Entries on where items appear:

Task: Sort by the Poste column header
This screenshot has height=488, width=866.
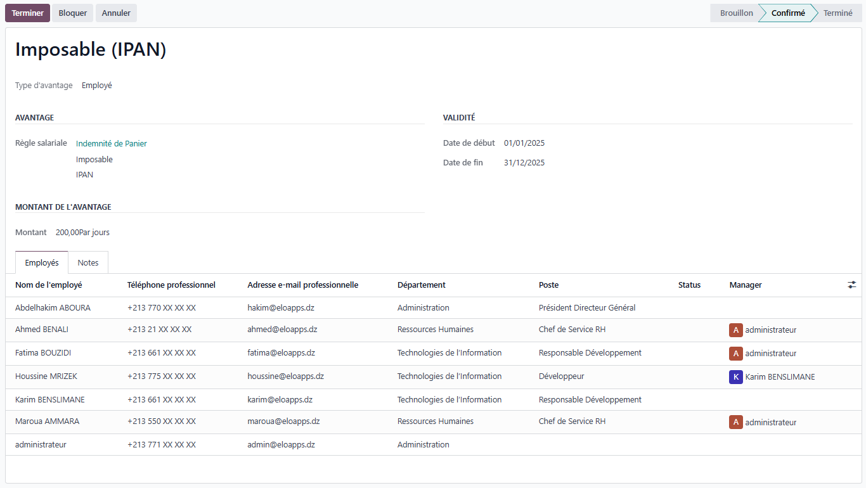Action: [x=549, y=285]
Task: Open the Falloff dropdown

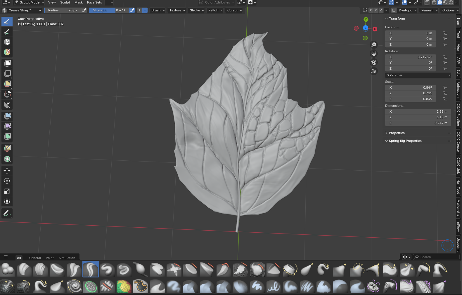Action: tap(215, 10)
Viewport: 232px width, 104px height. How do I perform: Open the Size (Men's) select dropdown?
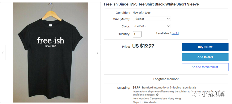(x=152, y=19)
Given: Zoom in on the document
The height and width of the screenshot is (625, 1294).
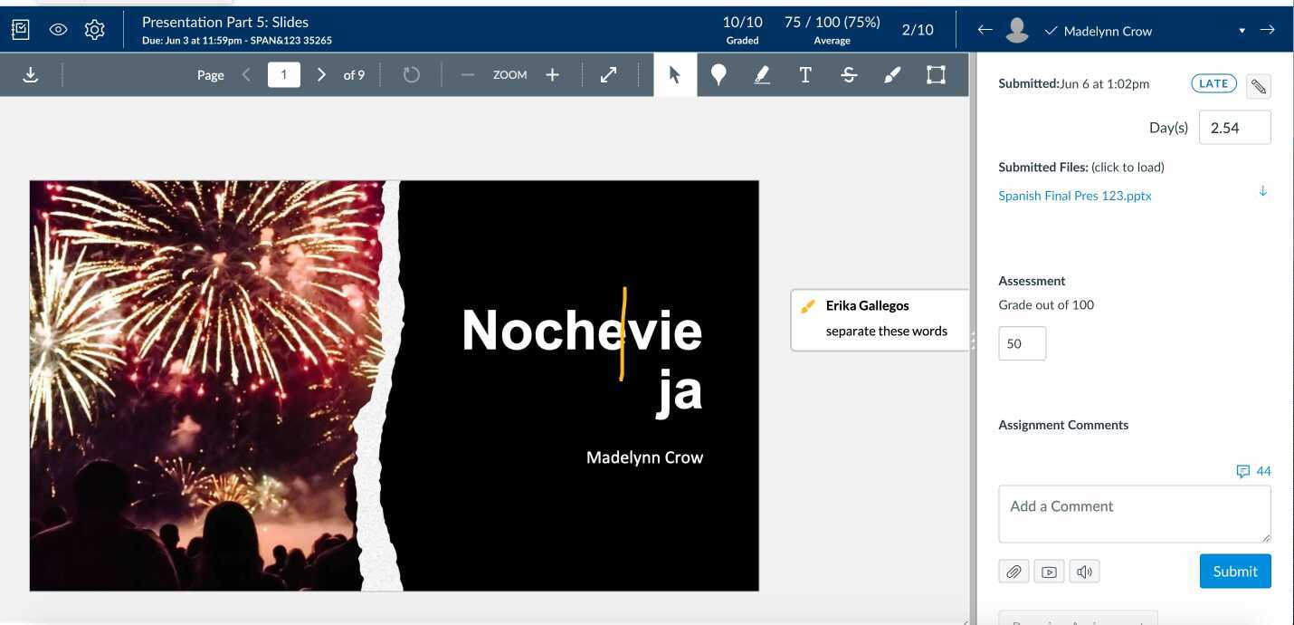Looking at the screenshot, I should click(x=552, y=74).
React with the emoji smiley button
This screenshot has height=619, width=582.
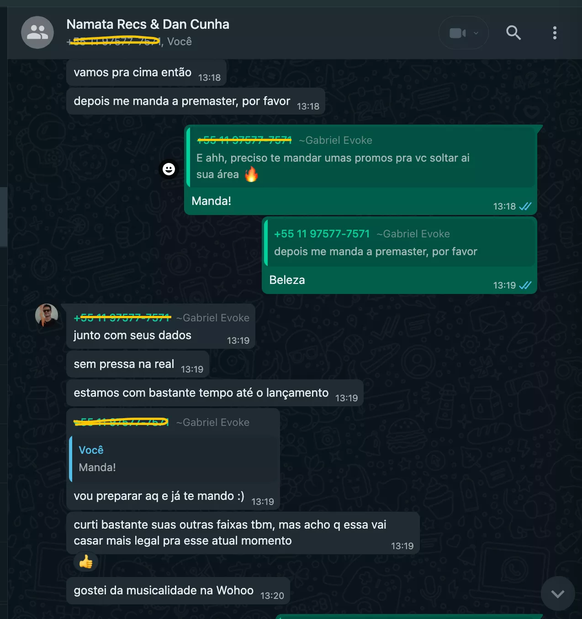(x=169, y=169)
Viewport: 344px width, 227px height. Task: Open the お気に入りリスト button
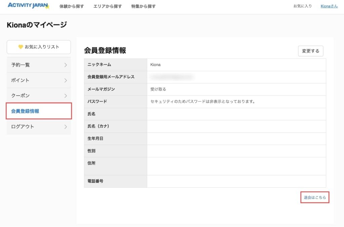[39, 47]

EXERCISE:
Copy out the rows word for word, from the start of the rows through the line that contains "(x=152, y=19)", inclusive. Leave the pictures out of your copy.

WRITTEN RESPONSE:
Task: Sort by the Poste column header
This screenshot has height=488, width=866.
Action: [x=549, y=285]
Task: Open the Falloff dropdown

Action: tap(215, 10)
Viewport: 232px width, 104px height. How do I perform: Open the Size (Men's) select dropdown?
(x=152, y=19)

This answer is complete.